I spent the past two and a half weeks with my son enjoying the holidays. It wasn't until driving home from our New Year's weekend at the beach, that I realized that I only had one day left to be home. When I woke up yesterday, I thought about how I would actually have to set an alarm and get up when it went off, how I would have to grade papers again, and attend meetings. At that moment, I wasn't exactly thrilled. When Liam went down for his nap, I took a couple of minutes to read some of my work e-mails (knowing full well that there would be a lot of them). When I saw the long list of things that I would have to eventually read, I got overwhelmed and decided that I would just pick and choose for now.
As I scrolled down the list, I saw a distant, but familiar name. The e-mail was written by a student that I had two years ago in a reading class. I thought that this was odd, probably a chain e-mail that was mistakenly sent to me. When I look back at my time with this student, not a whole lot comes to mind. She was a sweet, quiet girl, who did her work, but never acted overly interested. So it was a total shock for me when I opened the e-mail and realized that not only was it actually written by my student, to me, but that it was a thank you letter.
As I read, I began to tear up. She told me about her love for poetry and that, until that day, she had no idea where that love came from. She proceeded to tell me that when she thought back to when her love for it began, all she could remember was the Halloween that she had spent in my classroom, and the poems that I read to her class that day. She was refering to my yearly Edgar Allen Poe day- I read The Tell-Tale Heart and The Raven. She told me that she was so taken by the poems that I read that day, that she went to the library and checked out a book full of poems by Poe, which then turned into poems by Jane Austen, and then Shakespeare.

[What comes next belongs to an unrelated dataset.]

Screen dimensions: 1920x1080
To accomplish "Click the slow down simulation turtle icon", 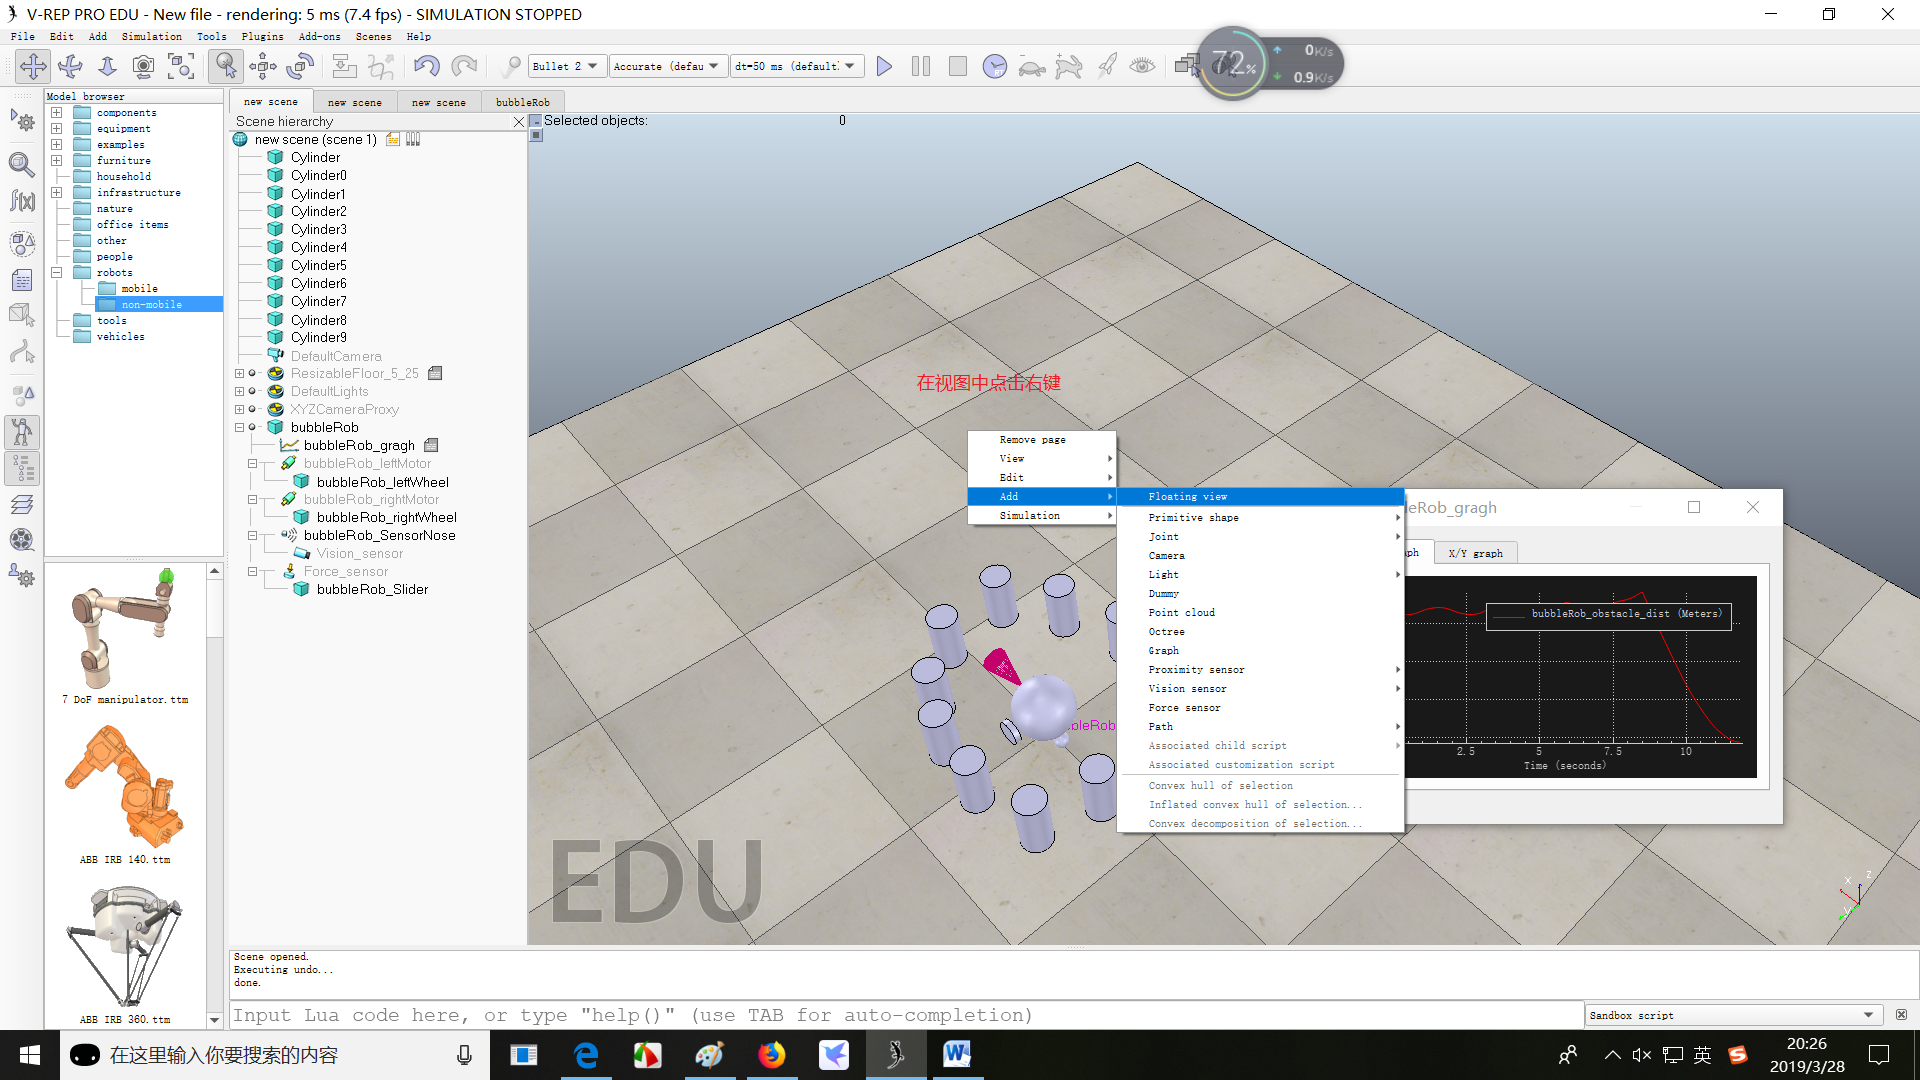I will point(1031,66).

She had also added four beautiful poems that she had written to the end of the e-mail, for me to read. She explained that without me, she would never have thought of poetry in the way that she does now. She expressed a desire to write for a career and explained how much of an outlet it had become for her. Until this point, I would have never thought that she would be a student who I had an impact on. I remember talking to her about her work and the books she was reading, but she never gave any indication that she was being "inspired" while in my classroom.
This got me thinking about the hundreds of students who I have taught throughout my short teaching career thus far, and about how many students I could be reaching without ever knowing it. I also thought about how I had no idea that one day's worth of poetry reading could have this much of an impact on a student. When I got into teaching, I knew that I wouldn't be able to reach every student that walked into my classroom, but I now know that I'm reaching more than I think, and in ways I can't see.
Since having Liam, I have felt a bit of a disconnect from my work. I have always loved it, but it took a backseat to all that was going on at home. But last night when I went to bed, I couldn't sleep. Not because I was dreading the alarm clock, but because I couldn't wait to see my kiddos! I have a renewed excitment about teaching and I feel like I did my first year as an educator.
I can never thank this student enough for the gift that she has given me!